A dodecapharmacum is a medicine of twelve ingredients.

The best known was the Apostles' Ointment (Latin: Apostolorum unguentum), or Ointment of Venus (Latin: unguentum Veneris) which was an ointment attributed to Avicenna (d.1037) made of twelve ingredients. The ingredients were turpentine, wax, gum ammoniac, birthwort roots, olibanum, bdellium, myrrh and galbanum, opoponax, verdigris, litharge, plus olive oil, and vinegar.

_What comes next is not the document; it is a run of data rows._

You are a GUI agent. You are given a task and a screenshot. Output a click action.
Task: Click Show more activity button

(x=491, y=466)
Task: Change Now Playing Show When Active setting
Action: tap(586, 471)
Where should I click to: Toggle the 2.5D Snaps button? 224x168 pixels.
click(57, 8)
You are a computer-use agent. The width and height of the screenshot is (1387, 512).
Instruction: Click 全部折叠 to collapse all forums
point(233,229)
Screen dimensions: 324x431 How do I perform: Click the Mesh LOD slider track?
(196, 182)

Avicenna describes the ingredients and proportions of such a recipe in Qanun V.1.11. Some later writers have questioned whether the title of the recipe "Ointment of the Apostles," or "Ointment of Venus" were used by Avicenna himself, however when an Arabic version of the Canon of Medicine (القانون في الطب) was first printed in 1593 in Rome, recipe no. 442 (Arabic ٤٤٢) was entitled "ointment of the Apostles" (Arabic: مرهم الرسل marham ur rusul). The name "Ointment of the Apostles" for the 12-ingredient recipe appears in the works of the Dominican priest Teodorico Borgognoni (1267) and the Inventarium sive chirugia magna of Guy de Chauliac (1330s). Renaissance pharmacy texts such as the Antidotarium Romanum (Rome, 1590) also include the recipe as Unguentem Apostolorum. The Arabic equivalent of the Latin Unguentum Apostolorum is found in later Arabic medical texts such as the translations into Arabic of the Nestorian Christian physician David of Antioch (d.1596).

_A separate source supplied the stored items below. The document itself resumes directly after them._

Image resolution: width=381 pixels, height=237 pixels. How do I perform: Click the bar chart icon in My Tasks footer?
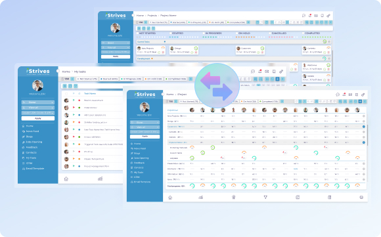click(x=100, y=179)
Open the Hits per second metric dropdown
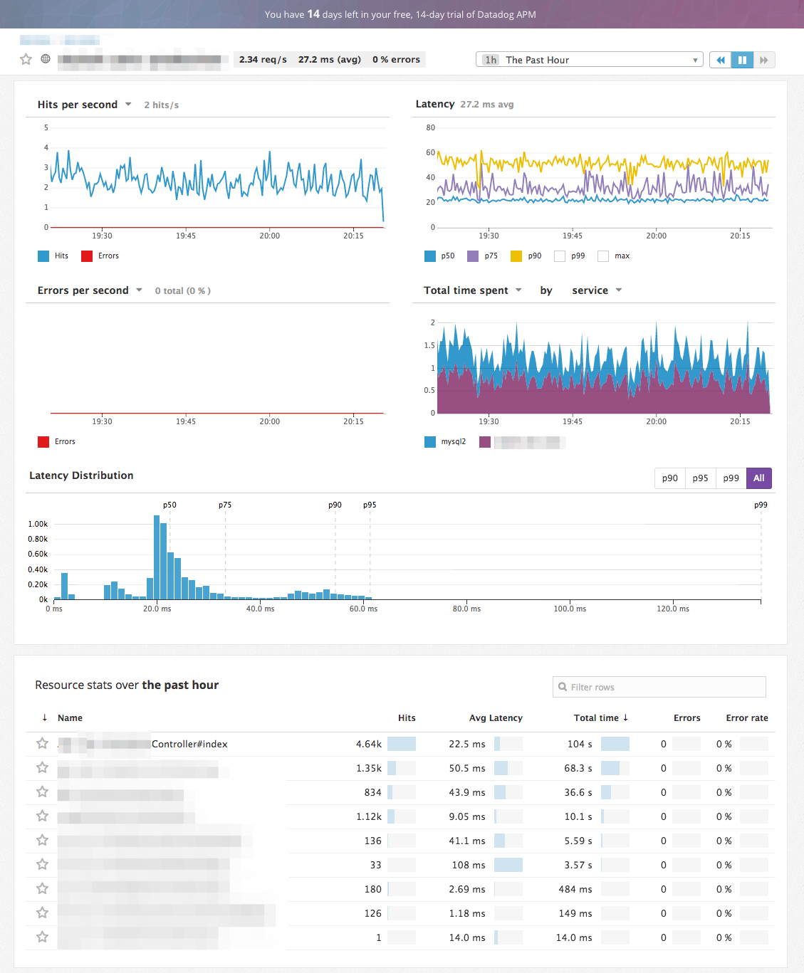Image resolution: width=804 pixels, height=973 pixels. 128,104
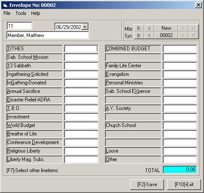Go to first envelope in Sys row
The width and height of the screenshot is (204, 193).
pos(139,35)
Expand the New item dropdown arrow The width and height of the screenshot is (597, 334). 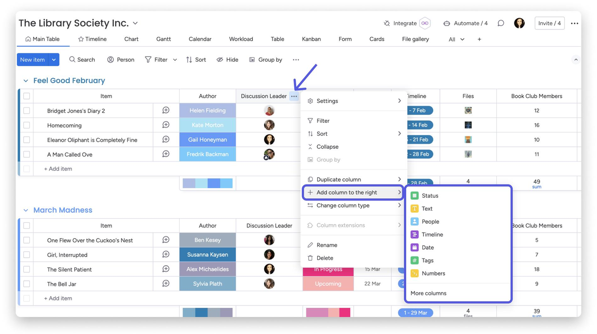54,60
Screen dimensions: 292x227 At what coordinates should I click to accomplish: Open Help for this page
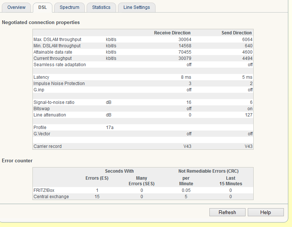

Naming of the ointment of the Apostles as ointment of Venus occurs in the works of Jehan Yperman (c.1260-c.1330).
 However many remedies were called "..of Venus" and also widely known in antiquity was an eye-salve called "the plaster of Isis" distinct from later "Ointment of Venus."

Mirza Ghulam Ahmad (Urdu 1899) claimed that this ointment was known as the "Ointment of Jesus" (Arabic: مرهم عيسى marham-i-Isa) and had helped Jesus recover from the wounds of crucifixion, in support of his claim that Jesus did not die upon the Cross and was saved. Mirza Ghulam Ahmad claimed that he was the Promised Messiah and Mahdi.